Y a t-il de la défiance envers les vaccins ?
Oui, dans le pays cela s’est fortement ressenti, mais encore une fois, les choses peuvent être radicalement différentes selon l’endroit où l’on se trouve. À San Francisco, par exemple, plus de 70% de la population est déjà vaccinée. Dans beaucoup d’états, des systèmes de récompense ont été mis en place. Ainsi en Californie, une loterie a été organisée : 10 personnes vaccinées avant le 15 juin seront tirées au sort et remporteront 1,5 millions de dollars. Cela se fait aussi ailleurs sous d’autres formes. Certains offrent des cartes-cadeaux, voire de la bière… C’est vraiment un enjeu très fort pour faire redémarrer l’économie.

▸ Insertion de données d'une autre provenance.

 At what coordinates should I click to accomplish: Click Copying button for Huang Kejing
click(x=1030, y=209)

“Comme ailleurs, la pandémie a accentué les différences sociales”
Comment jugez-vous la gestion de la crise de la Covid-19 aux États-Unis ?
La pandémie m’a fait réaliser à quel point le pays est décentralisé. Même avec Trump au pouvoir, cela n’a, par exemple, pas empêché la Californie de bien s’en sortir. Et en particulier San Francisco où il y a eu très peu de cas de Covid-19 et de décès par rapport au reste des États-Unis. Les gouverneurs ont un pouvoir très important, mais au final, le haut de la pyramide a beaucoup délégué au bas de la pyramide, à savoir les comtés. Au début, c’est ce qui a rendu les choses difficile à comprendre car chaque comté – rien qu’en Californie, il y en a 57 – avait ses propres règles. Mais cela a été, en réalité, une des forces du pays, car cela a permis de contrebalancer les errements de la maison blanche de Trump.

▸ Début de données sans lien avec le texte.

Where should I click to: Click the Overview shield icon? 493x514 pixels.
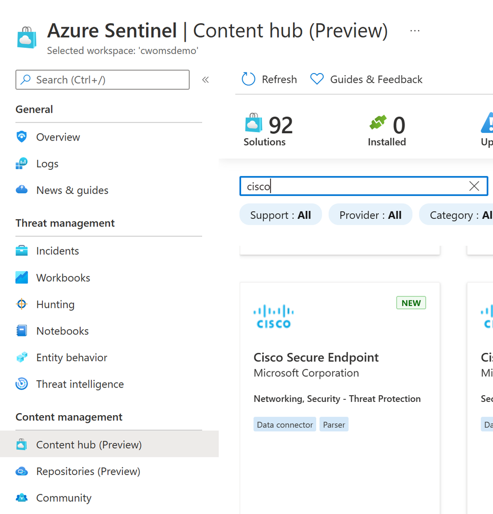(22, 137)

Y a-t-il eu un avant et un après Trump au niveau de la gestion de la crise ?
Oui, évidemment, aujourd’hui il n’y a plus de polémique et l’administration est plus compétente et efficace. Pour autant, que ce soit avec Trump ou Biden, le pays a très bien négocié la phase vaccin, ce qui permet d’être dans une position de force maintenant. Au niveau économique, il y a eu quelques erreurs au début mais globalement la relance a été forte et efficace. On s’attend à une croissance du PIB de 7% cette année. Je dirais que, comme ailleurs, la pandémie a accentué les différences sociales. Le plus criant est au niveau scolaire, avec par exemple les écoles publiques qui sont encore fermées. Et aussi sur le plan médical, un grand nombre de malades a dû faire face à des factures exorbitantes.
“Ils ne comprennent pas pourquoi la vaccination n’a pas été plus efficace en Europe”
Quel est le point de vue des Américains sur la gestion de l’épidémie en France ?
Je ne pense pas que les Américains aient un point de vue sur la France en particulier, mais peut-être sur l’Europe. Je dirais que le sentiment global est qu’ils ne comprennent pas vraiment pourquoi la vaccination n’a pas été plus efficace.
Quelles différences entre nos deux pays a révélé la pandémie ?
J’ai l’impression que les aides aux entreprises touchées par la crise sanitaire liée à la Covid-19 ont été plus fortes aux États-Unis par rapport à la France. L’autre grande différence, c’est la difficulté rencontrée par la France et l’Europe au niveau de la vaccination. Même si BioNTech (vaccin Pfizer, ndlr.) est allemand, et AstraZeneca anglo-suédois, il est surprenant que l’Europe n’ait pas eu plus d’entreprises pharmaceutiques dans la course aux vaccins. En revanche, le fait d’avoir laissé les écoles ouvertes est, pour moi, un des gros avantages de la France. Aux États-Unis, beaucoup d’enfants sont dans le privé et les différences sont nettement plus marquées avec le public. Le privé a pu redémarrer très tôt, notamment avec des cours à distance.